• What this task involves
Exact reproduction required: the lines below from the line with "The image size is (365, 205)." to the line with "Given: Click the +10 렙 102% stat box", both ends included, and no others.
::: Available data
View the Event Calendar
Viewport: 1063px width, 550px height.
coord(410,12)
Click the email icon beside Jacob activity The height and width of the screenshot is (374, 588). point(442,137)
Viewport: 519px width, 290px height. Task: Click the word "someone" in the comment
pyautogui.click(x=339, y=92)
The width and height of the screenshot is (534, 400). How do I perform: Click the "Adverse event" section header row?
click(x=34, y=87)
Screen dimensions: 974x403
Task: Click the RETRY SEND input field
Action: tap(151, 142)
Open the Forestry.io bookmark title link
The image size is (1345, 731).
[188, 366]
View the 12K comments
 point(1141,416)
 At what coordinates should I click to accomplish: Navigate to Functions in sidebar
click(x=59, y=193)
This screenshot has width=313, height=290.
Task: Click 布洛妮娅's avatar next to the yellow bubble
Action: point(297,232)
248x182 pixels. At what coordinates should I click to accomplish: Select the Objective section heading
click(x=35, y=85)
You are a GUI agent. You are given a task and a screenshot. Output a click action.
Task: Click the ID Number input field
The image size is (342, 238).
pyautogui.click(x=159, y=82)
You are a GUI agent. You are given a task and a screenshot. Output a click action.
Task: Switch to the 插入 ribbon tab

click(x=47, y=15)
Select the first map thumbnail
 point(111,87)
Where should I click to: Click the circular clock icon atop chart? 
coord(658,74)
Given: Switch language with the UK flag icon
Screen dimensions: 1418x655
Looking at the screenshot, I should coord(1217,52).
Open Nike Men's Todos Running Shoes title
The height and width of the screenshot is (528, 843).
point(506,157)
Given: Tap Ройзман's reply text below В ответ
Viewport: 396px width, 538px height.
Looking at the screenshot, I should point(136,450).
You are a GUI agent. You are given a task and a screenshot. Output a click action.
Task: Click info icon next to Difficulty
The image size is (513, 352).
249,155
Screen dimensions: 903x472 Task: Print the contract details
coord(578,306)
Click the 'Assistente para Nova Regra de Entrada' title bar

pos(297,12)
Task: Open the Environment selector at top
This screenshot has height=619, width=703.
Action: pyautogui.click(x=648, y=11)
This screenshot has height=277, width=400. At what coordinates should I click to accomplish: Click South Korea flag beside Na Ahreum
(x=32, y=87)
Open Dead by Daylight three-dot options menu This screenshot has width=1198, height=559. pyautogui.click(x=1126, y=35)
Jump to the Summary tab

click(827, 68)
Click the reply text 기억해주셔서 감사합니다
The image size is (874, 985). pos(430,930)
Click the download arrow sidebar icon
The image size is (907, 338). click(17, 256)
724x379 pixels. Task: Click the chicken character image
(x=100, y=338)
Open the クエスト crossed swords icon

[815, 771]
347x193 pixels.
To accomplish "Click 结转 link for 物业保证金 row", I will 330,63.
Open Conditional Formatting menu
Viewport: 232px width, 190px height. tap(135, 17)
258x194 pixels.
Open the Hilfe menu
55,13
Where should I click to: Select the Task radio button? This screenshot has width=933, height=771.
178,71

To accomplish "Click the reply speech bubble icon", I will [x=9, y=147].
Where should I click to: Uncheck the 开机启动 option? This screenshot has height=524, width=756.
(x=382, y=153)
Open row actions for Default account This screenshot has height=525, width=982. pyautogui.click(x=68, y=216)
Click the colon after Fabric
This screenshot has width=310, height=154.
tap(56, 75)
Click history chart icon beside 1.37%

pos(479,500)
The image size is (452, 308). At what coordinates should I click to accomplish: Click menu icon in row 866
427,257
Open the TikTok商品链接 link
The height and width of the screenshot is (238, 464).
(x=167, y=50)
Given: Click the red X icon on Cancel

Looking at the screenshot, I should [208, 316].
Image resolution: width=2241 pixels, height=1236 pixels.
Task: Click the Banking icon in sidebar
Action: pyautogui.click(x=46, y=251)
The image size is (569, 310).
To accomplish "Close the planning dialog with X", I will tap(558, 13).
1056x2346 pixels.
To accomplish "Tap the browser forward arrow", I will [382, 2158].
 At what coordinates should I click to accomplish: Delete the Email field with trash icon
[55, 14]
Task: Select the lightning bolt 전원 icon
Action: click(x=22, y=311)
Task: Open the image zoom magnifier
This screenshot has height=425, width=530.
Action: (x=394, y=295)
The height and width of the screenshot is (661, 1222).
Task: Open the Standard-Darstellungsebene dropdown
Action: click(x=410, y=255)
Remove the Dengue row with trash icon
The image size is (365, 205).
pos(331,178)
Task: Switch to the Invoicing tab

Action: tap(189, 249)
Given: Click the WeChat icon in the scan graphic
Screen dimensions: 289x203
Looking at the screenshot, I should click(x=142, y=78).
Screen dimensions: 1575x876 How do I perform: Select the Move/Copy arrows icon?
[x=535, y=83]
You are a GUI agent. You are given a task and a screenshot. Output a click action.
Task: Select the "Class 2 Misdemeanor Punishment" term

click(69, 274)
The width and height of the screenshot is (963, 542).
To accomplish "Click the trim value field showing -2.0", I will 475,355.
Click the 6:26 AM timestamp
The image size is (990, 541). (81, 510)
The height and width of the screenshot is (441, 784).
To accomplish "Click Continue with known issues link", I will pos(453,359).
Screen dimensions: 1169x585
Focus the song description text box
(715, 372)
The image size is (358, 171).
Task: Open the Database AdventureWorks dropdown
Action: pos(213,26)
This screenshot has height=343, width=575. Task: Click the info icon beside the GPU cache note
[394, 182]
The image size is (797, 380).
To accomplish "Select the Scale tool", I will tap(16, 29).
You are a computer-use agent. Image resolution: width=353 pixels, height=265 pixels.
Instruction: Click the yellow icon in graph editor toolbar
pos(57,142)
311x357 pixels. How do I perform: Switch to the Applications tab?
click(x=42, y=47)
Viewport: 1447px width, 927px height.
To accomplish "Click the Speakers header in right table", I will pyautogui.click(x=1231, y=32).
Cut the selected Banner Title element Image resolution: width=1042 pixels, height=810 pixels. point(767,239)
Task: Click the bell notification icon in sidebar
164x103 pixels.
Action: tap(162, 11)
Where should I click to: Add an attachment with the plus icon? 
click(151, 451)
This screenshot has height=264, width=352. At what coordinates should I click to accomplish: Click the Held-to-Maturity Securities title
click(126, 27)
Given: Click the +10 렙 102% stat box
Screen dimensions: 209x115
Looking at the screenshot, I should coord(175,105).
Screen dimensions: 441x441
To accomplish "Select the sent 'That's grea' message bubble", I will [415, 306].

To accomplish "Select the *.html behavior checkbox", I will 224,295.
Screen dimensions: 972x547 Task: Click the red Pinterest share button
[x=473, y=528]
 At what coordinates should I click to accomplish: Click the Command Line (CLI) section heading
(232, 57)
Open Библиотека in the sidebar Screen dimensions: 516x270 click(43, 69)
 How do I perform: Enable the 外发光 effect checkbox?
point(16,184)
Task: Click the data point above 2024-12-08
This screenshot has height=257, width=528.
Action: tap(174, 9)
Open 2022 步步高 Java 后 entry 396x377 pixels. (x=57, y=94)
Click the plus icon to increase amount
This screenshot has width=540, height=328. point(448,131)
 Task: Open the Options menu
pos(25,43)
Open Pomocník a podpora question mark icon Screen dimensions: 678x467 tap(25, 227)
::::::
• Result for this exercise
The image size is (365, 205).
pos(331,178)
Task: Switch to the Invoicing tab

Action: tap(189, 249)
Given: Click the WeChat icon in the scan graphic
Screen dimensions: 289x203
Looking at the screenshot, I should click(x=142, y=78).
Screen dimensions: 1575x876 How do I perform: Select the Move/Copy arrows icon?
[x=535, y=83]
You are a GUI agent. You are given a task and a screenshot. Output a click action.
Task: Select the "Class 2 Misdemeanor Punishment" term

click(69, 274)
The width and height of the screenshot is (963, 542).
To accomplish "Click the trim value field showing -2.0", I will 475,355.
Click the 6:26 AM timestamp
The image size is (990, 541). (81, 510)
The height and width of the screenshot is (441, 784).
To accomplish "Click Continue with known issues link", I will pos(453,359).
Screen dimensions: 1169x585
Focus the song description text box
(715, 372)
The image size is (358, 171).
Task: Open the Database AdventureWorks dropdown
Action: pos(213,26)
This screenshot has height=343, width=575. Task: Click the info icon beside the GPU cache note
[394, 182]
The image size is (797, 380).
To accomplish "Select the Scale tool", I will tap(16, 29).
You are a computer-use agent. Image resolution: width=353 pixels, height=265 pixels.
Instruction: Click the yellow icon in graph editor toolbar
pos(57,142)
311x357 pixels. How do I perform: Switch to the Applications tab?
click(x=42, y=47)
Viewport: 1447px width, 927px height.
To accomplish "Click the Speakers header in right table", I will pyautogui.click(x=1231, y=32).
Cut the selected Banner Title element Image resolution: width=1042 pixels, height=810 pixels. point(767,239)
Task: Click the bell notification icon in sidebar
164x103 pixels.
Action: tap(162, 11)
Where should I click to: Add an attachment with the plus icon? 
click(151, 451)
This screenshot has height=264, width=352. At what coordinates should I click to accomplish: Click the Held-to-Maturity Securities title
click(126, 27)
Given: Click the +10 렙 102% stat box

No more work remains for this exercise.